Stored data:
☆ ☆ ☆ ☆ ☆

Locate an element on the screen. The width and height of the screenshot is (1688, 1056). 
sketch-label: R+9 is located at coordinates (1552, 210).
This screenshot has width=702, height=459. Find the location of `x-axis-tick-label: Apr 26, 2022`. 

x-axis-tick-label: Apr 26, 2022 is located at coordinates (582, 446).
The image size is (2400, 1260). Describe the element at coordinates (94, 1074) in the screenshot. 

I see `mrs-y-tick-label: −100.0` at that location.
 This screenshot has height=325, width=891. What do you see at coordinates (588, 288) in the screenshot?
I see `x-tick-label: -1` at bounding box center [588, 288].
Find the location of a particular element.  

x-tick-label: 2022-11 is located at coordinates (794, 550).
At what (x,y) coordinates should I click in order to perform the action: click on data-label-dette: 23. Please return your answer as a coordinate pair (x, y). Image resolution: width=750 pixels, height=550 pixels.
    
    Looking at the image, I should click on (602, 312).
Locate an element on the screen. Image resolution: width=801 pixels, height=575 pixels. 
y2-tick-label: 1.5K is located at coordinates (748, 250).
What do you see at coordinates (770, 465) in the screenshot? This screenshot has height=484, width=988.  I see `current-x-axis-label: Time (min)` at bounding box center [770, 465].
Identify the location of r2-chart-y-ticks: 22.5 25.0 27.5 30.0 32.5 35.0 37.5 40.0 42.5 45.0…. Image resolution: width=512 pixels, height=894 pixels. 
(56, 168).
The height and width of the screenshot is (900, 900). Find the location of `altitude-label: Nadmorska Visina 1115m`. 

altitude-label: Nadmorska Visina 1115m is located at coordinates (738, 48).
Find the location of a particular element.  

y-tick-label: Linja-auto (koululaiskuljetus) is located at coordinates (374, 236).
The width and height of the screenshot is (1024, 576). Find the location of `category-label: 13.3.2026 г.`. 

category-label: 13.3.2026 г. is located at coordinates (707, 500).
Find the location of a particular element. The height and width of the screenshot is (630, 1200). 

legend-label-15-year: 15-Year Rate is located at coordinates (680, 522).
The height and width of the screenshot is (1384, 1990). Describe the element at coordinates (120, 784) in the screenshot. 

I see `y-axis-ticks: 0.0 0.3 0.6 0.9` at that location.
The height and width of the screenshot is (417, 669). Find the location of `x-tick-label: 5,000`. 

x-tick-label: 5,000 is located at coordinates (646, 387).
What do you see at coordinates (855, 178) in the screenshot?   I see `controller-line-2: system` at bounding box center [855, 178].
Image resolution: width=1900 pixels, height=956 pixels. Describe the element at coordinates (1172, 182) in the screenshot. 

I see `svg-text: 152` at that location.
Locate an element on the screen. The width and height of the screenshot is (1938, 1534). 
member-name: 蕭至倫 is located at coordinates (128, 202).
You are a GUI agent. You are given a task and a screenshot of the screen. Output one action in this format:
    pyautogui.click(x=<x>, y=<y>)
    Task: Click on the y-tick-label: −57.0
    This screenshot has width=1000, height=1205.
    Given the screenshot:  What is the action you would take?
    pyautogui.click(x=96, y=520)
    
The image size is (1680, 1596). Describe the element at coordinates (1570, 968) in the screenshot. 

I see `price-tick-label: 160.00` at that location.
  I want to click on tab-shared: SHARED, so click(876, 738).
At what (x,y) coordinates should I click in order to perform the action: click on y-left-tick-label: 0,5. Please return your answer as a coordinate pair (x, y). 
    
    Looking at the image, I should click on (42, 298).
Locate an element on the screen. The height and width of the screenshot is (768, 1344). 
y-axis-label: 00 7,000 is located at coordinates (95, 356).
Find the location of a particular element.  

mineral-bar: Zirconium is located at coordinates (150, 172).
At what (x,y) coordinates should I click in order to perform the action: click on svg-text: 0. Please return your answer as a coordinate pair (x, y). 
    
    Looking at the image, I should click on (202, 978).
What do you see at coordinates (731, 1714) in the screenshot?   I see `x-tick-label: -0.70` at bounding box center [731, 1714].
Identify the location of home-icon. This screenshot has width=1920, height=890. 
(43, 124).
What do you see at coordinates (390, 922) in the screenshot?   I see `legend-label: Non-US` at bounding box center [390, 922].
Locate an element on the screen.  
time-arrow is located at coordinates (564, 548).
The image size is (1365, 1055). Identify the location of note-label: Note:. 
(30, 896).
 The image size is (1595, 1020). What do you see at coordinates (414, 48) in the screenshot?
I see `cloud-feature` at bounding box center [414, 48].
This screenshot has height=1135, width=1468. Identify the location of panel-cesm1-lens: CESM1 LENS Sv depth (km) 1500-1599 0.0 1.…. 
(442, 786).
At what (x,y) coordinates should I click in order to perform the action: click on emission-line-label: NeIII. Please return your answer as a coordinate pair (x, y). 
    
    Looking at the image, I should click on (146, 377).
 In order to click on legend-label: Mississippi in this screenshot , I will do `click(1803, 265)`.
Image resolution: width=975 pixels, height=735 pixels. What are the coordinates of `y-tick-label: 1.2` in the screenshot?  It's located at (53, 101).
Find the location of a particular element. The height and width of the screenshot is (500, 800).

☆ ☆ ☆ ☆ ☆

_TASK INSTRUCTIONS_: Reproduce verbatim the portion of the stored data that begins with the line containing "on y-left-tick-label: 0,5." and ends with the line containing "What do you see at coordinates (390, 922)", including both of those lines.

_SOLUTION_:
At what (x,y) coordinates should I click in order to perform the action: click on y-left-tick-label: 0,5. Please return your answer as a coordinate pair (x, y). 
    
    Looking at the image, I should click on (42, 298).
Locate an element on the screen. The height and width of the screenshot is (768, 1344). 
y-axis-label: 00 7,000 is located at coordinates (95, 356).
Find the location of a particular element.  

mineral-bar: Zirconium is located at coordinates (150, 172).
At what (x,y) coordinates should I click in order to perform the action: click on svg-text: 0. Please return your answer as a coordinate pair (x, y). 
    
    Looking at the image, I should click on (202, 978).
What do you see at coordinates (731, 1714) in the screenshot?   I see `x-tick-label: -0.70` at bounding box center [731, 1714].
Identify the location of home-icon. This screenshot has width=1920, height=890. 
(43, 124).
What do you see at coordinates (390, 922) in the screenshot?   I see `legend-label: Non-US` at bounding box center [390, 922].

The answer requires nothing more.